I have heard great things about Ainsworth's writing, how powerful it is, and honest. And while I really wanted to try it, I was a little nervous. I get probably way too invested in characters so when there's a story specifically on domestic abuse, it's going to hurt. And it did but it was so good, so very insightful and brutally honest, that I did really like it.
This was a toxic relationship, right from the start. It started off quite subtle, like the way he wanted her to style her hair, then got progressively worse, telling her what to eat, how to do her make-up, then grabbing her arm and her hair. As Will can't quite control his anger, it shows how abuse can start and snowball into something unrecognizable. Anna was twisted to Will's way of thinking, she didn't want to make him angry because he loved her, right?
With Will's little journal entries, we saw inside his head and sort of understood his reasoning; he had been abused by his older brother, and his mother was a wreck, his father absent, and he just wanted something he could control.

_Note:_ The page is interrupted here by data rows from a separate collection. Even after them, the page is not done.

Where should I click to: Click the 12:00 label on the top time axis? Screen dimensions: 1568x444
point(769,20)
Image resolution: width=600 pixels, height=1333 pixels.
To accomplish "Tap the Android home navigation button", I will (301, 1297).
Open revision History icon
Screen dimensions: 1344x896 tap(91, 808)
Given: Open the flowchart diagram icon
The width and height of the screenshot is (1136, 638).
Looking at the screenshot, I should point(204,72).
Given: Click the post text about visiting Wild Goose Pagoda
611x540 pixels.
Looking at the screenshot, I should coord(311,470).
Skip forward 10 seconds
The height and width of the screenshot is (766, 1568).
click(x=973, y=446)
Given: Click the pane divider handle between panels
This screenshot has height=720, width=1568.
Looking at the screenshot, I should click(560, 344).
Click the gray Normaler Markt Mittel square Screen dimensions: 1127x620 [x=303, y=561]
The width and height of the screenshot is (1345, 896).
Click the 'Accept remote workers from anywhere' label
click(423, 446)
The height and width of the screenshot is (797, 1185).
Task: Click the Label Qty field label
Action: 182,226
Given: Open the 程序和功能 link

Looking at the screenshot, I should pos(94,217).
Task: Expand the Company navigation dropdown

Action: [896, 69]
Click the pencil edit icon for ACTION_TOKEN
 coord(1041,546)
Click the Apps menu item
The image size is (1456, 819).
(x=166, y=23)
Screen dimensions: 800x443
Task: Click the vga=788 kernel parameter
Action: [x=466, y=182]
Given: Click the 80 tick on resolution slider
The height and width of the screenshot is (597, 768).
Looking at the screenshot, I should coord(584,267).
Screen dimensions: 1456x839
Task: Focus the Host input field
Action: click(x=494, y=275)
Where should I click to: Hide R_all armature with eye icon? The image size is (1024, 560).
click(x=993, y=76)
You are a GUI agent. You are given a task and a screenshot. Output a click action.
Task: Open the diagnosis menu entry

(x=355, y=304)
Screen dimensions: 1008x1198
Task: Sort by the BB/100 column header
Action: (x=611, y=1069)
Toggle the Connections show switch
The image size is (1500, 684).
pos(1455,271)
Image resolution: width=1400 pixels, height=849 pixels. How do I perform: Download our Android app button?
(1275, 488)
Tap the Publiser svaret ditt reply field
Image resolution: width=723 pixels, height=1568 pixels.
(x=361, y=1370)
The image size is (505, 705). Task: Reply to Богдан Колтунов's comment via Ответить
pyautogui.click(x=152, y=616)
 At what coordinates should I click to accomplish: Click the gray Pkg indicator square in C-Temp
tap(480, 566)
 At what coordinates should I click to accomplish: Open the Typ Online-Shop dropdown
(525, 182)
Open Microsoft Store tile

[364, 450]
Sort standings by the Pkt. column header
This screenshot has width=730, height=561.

It was still awful, of course, but somehow by trying to understand it, it made it a bit more bearable, as Will was a victim too. Not that that excuses his behavior, it just makes it more understandable. At least from my perspective.
All in all, a very tough story that dealt with abuse the best way it could, be laying it all out as something to be identified and talking about it openly.
Published 3rd March 2016 by Scholastic. Thank you to the publisher for my copy in exchange for an honest review.